Через небольшой промежуток времени предусмотрительный Иван вскочил из-за стола и, схватившись рукой за горлышко бутылки, забулькал по кружкам:

— Давайте выпьем по второй!

Маша торопливо убрала свою и наотрез отказалась:

— Все, хватит!

— Да ты что, Машенька! Уважай именинника!

— Поддержи компанию!

— Последний раз, Машенька, — наперебой заговорили окружающие.

— Нет! Все, хватит! Уже поздно, надо идти домой! — запротестовала Маша, вставая из-за стола.

— А куда идти, Маша? Смотри, сейчас будет дождь! — воскликнул Сергей и указал пальцем за окно.
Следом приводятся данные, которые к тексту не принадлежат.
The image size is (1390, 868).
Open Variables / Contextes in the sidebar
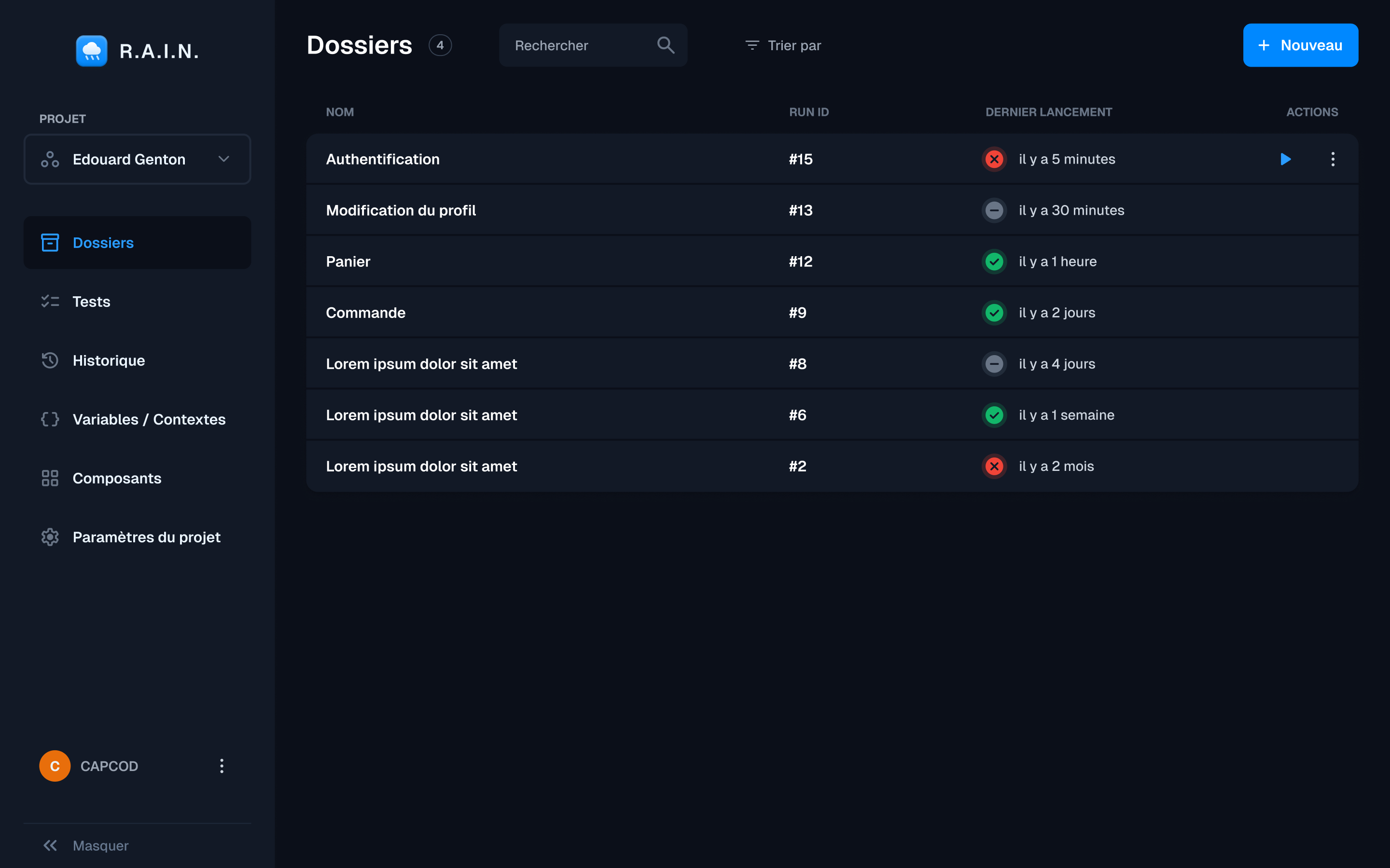tap(137, 419)
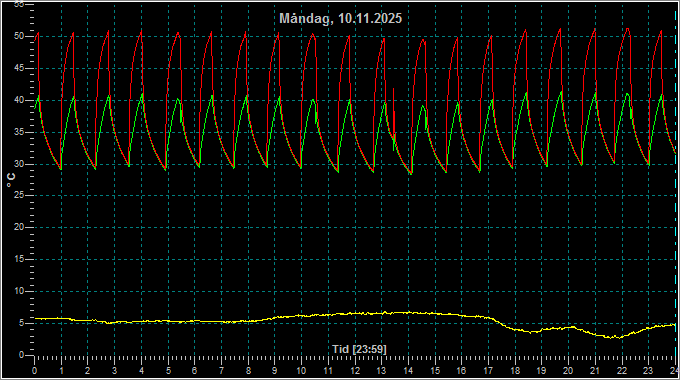Click the 40 label on temperature axis

pyautogui.click(x=19, y=100)
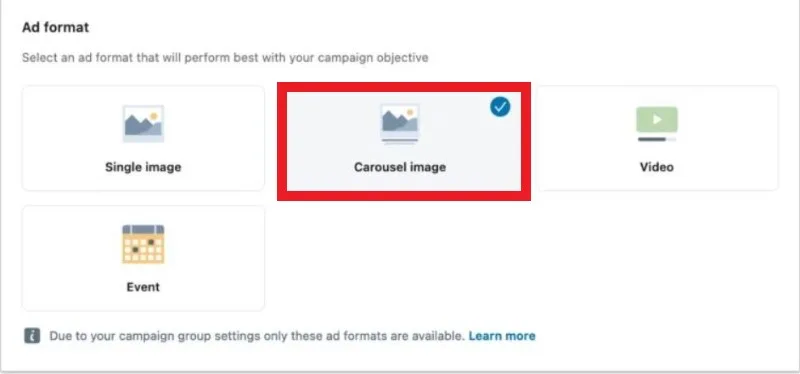Choose the Video ad format label
This screenshot has width=800, height=374.
click(657, 167)
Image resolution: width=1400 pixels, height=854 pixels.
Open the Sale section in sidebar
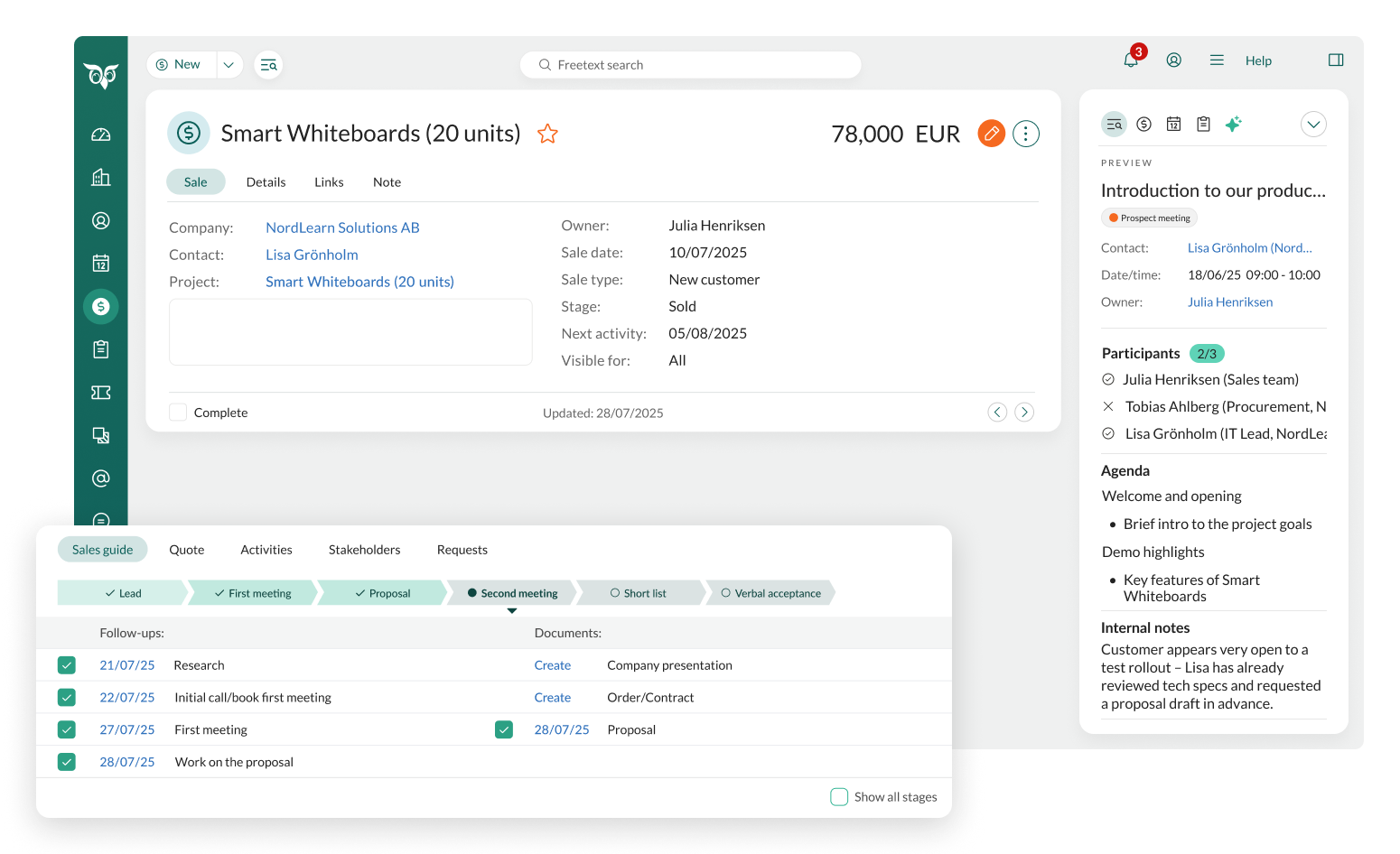(101, 307)
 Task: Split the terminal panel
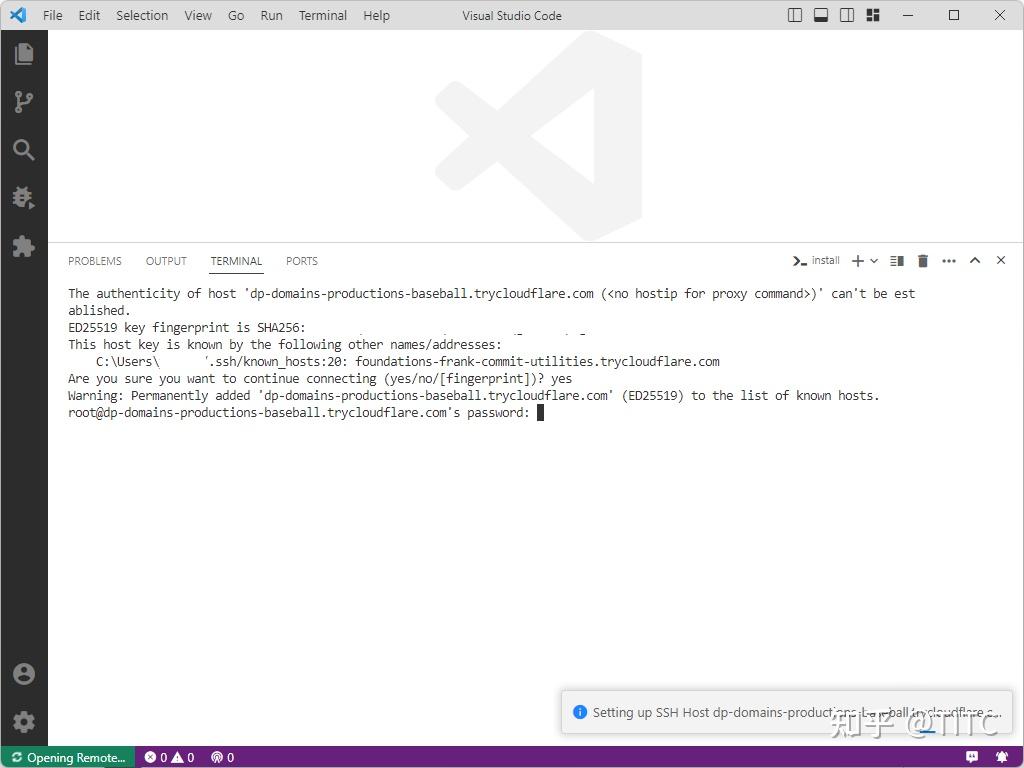point(895,260)
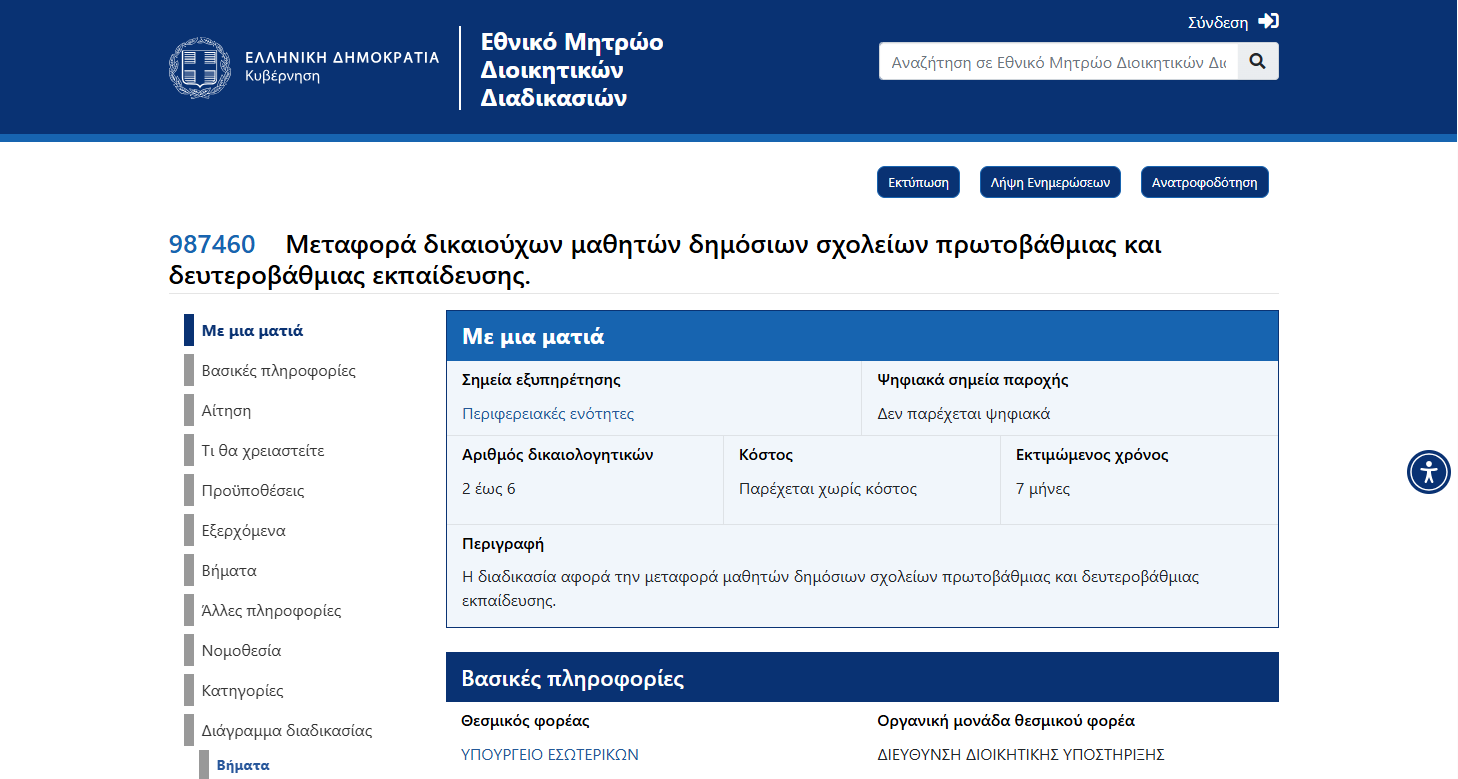
Task: Click the Greek Government emblem logo
Action: coord(200,68)
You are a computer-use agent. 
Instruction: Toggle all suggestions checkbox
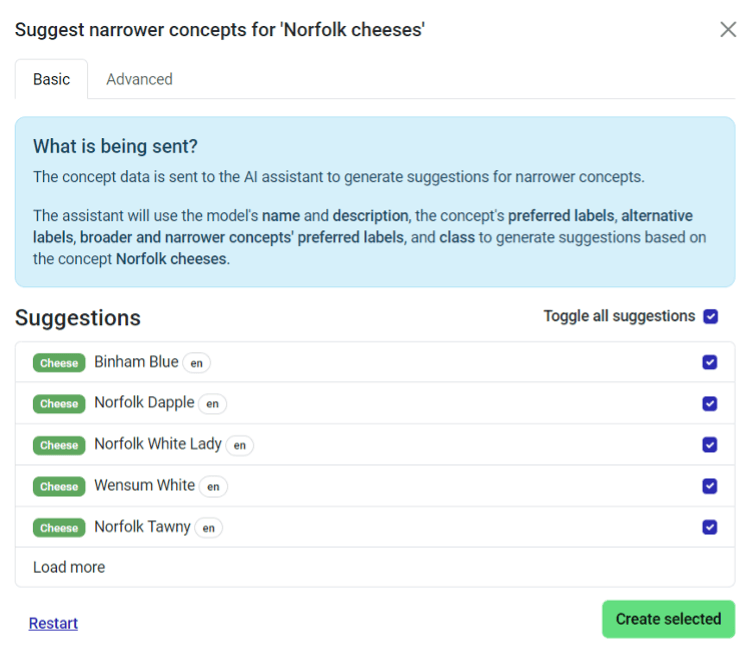[x=710, y=316]
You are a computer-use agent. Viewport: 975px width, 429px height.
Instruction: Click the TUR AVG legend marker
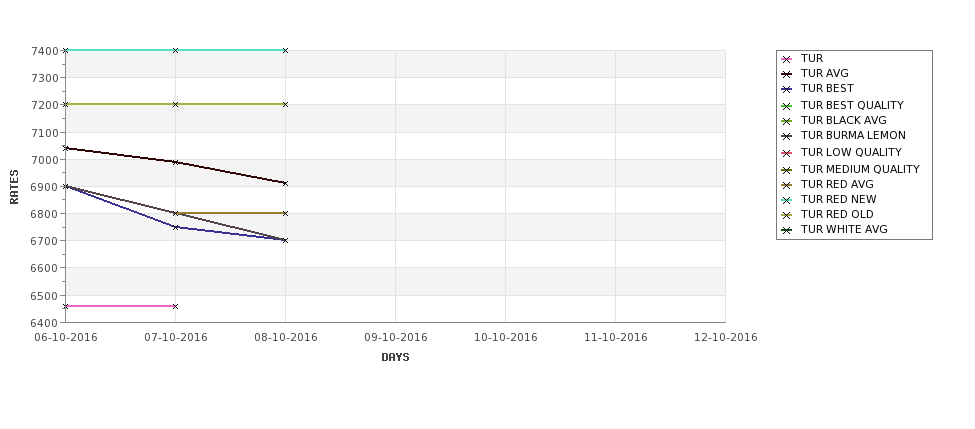pyautogui.click(x=787, y=74)
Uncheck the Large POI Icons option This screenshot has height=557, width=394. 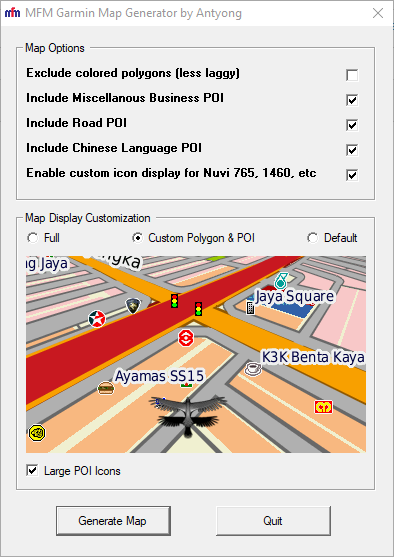tap(32, 471)
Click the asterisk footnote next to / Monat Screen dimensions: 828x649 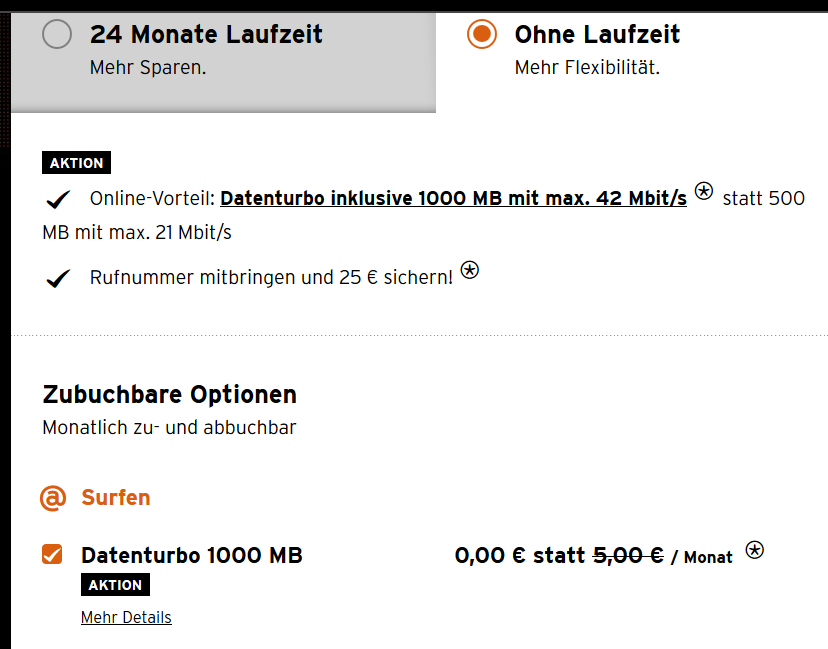point(755,549)
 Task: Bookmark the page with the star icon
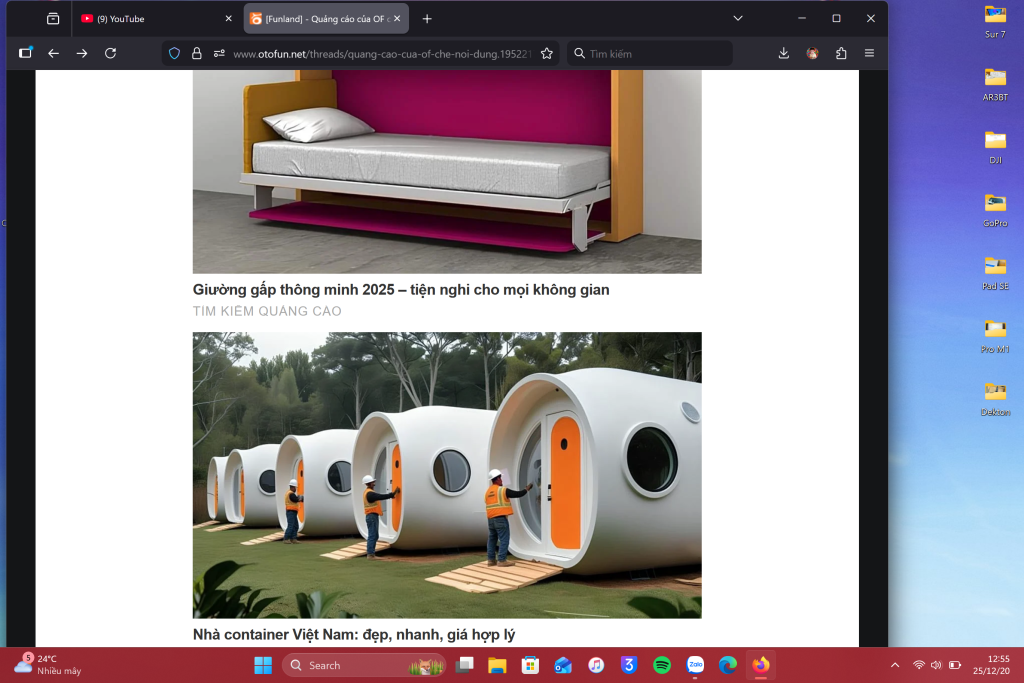tap(546, 53)
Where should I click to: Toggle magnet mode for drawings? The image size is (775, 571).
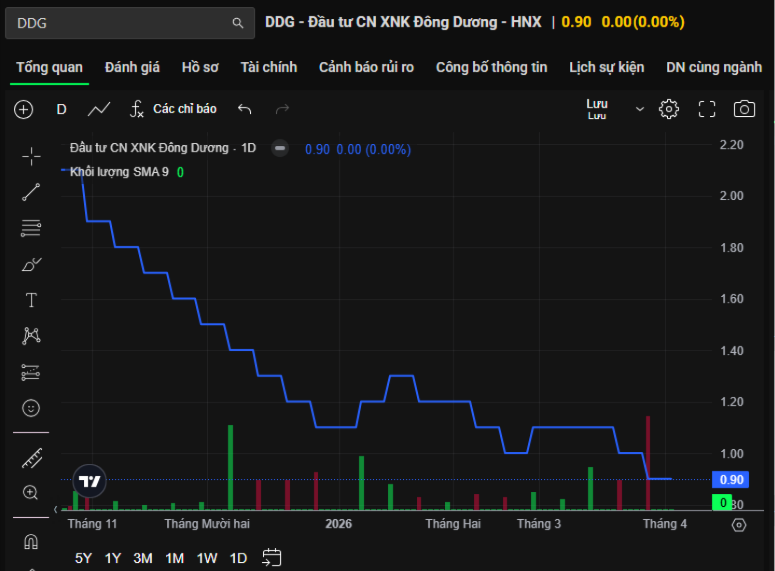click(x=31, y=541)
И действительно, в серости сгущающихся сумерек метнулась молния, фосфорической вспышкой ослепив небольшой отрезок улицы рабочего поселка. Через пару секунд небеса расколол гром, от которого заплясало пламя в керосиновой лампе.

Пока Маша смотрела в окно на зарождавшуюся стихию, Иван торопливо плеснул в ее кружку спирт.

— Ну вот! А выливать и отказываться нельзя! Давай, Машенька, по последней, и больше к тебе никто приставать не будет, — певучим голоском протянула Татьяна и посмотрела на подругу лисьими глазами.

Маша послушалась и последовала примеру окружающих. Вновь полыхнуло пожаром, обожгло, расслабило и притупило. Раскрасневшаяся девушка чувствовала, что очень быстро хмелеет. Очертания помещения и силуэты людей поплыли в разные стороны. Руки и ноги не хотели подчиняться. Обрывки разговоров становились более громкими, быстрыми и резкими. Маше стоило огромных усилий держать себя в руках. Ей казалось, что подобное ощущение только лишь у нее, что она одна пьяна в окружении подруг и парней. Но, посмотрев вокруг, девушка поняла, что алкоголь завладел всеми.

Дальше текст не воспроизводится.